Wednesday, January 27, 2010

The sniper

I haven’t written in a long time. It used to be apart of me, when I’d wake up my hand would get to moving and stretching, knowing it was about to go to work. My hands don’t move like that anymore. I felt for so long that I didn’t know enough to write about nothing, but no one and everyone can say that. Maybe it just depends on how settled you are with yourself. For so long I stepped away from everything to get a better look, to focus my eyes as if everything above and below, no matter the distance was out of focus. That was all in my head. I tried to find the world through others, and books, and Hemingway, and Steinbeck. Escape to a better world, even though each world was the same, just a different view - perhaps, similar when juxtaposed. I wanted something besides sitting. I wanted standing. I wanted solitude instead of kids falling over my legs and each other, dirty and loud. I wanted loud, but in a drastically motivating way, and in my own voice. I wanted my rubber soles worn down, with rocks from mountains and blades of grass from valleys embedded in the tread. Now I want here, I want now, I want her, I want peace, I want war, I want scripture, I want booze, I want sonnets, I want brevity, I want energy, I want inertia, I want Steinbeck, I want Hemingway, I want to need, not want.

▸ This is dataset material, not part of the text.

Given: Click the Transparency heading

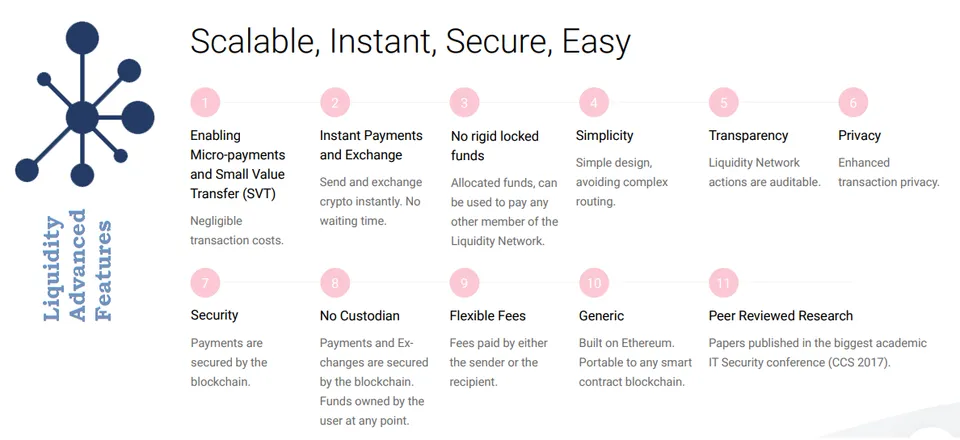Looking at the screenshot, I should 748,136.
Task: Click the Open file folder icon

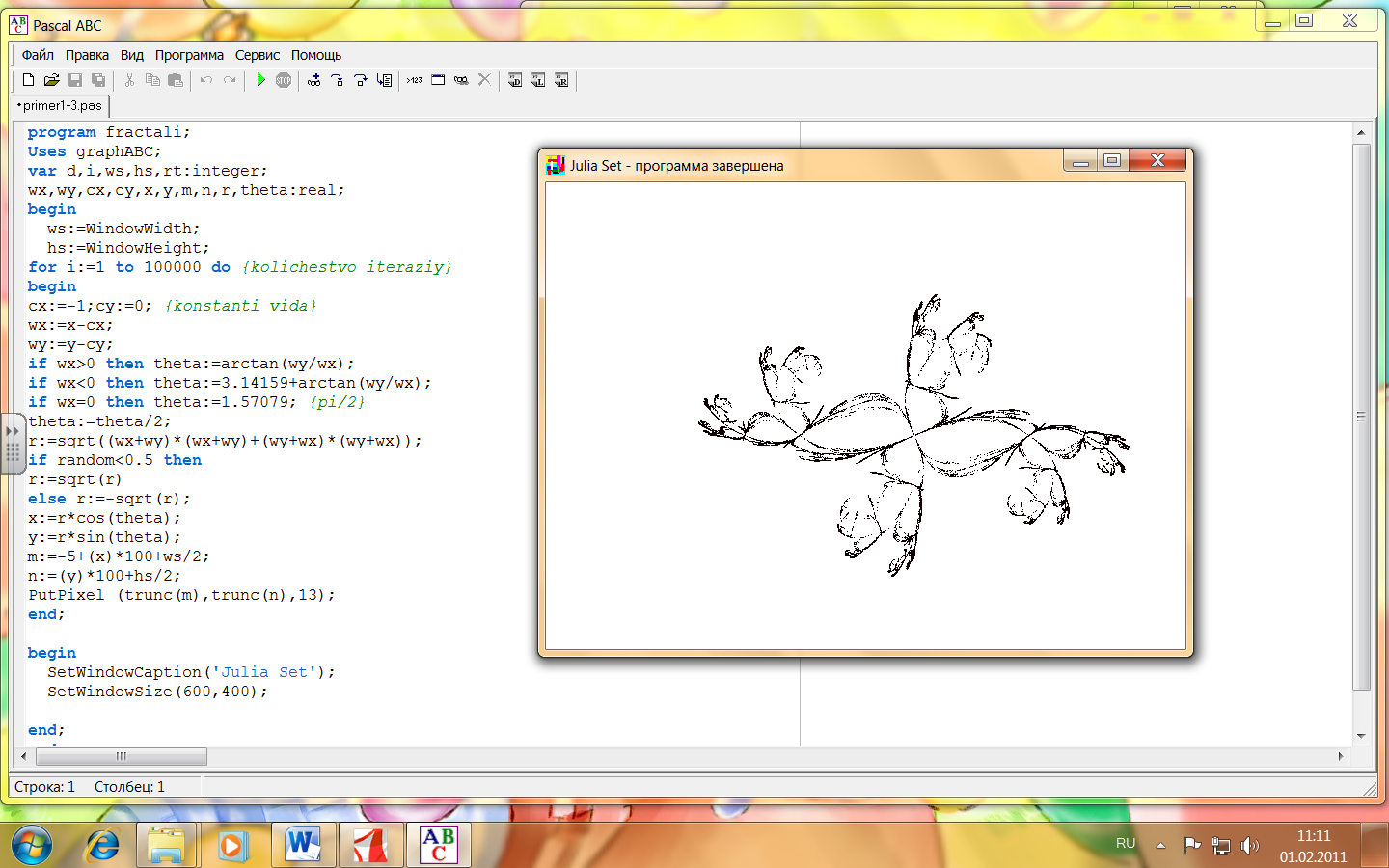Action: point(52,80)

I heard in the military they trained snipers to never look at their target for too long through there scope because a person could feel when they were being watched and become paranoid. Begin to observe with keen eyes or bolt and the mission would fail. A man can sometimes feel that they are being watched through a scope at all times. Is this unhealthy? Conceited? A sense of religion? It doesn’t matter as long as my hands are full of dirt and calloused. As long as my hands where strong, with veins as thick as garden hoses, pumping blood and working, building, creating, praying. As long as my mind was strong enough before the final blow to curse my hands for laziness if they cramped. This could be it, my mind would relay to the responding fibers in my fingertips by synapses, pushing them to hold her tighter, dig deeper in the ground and know what has been done there, what blood has been spilt there, what bones are deeper still, to rub the softest peach with the backside of the hand and be grateful. All this before the sniper decides no more. That you have learned your lesson. That your hands have never rested.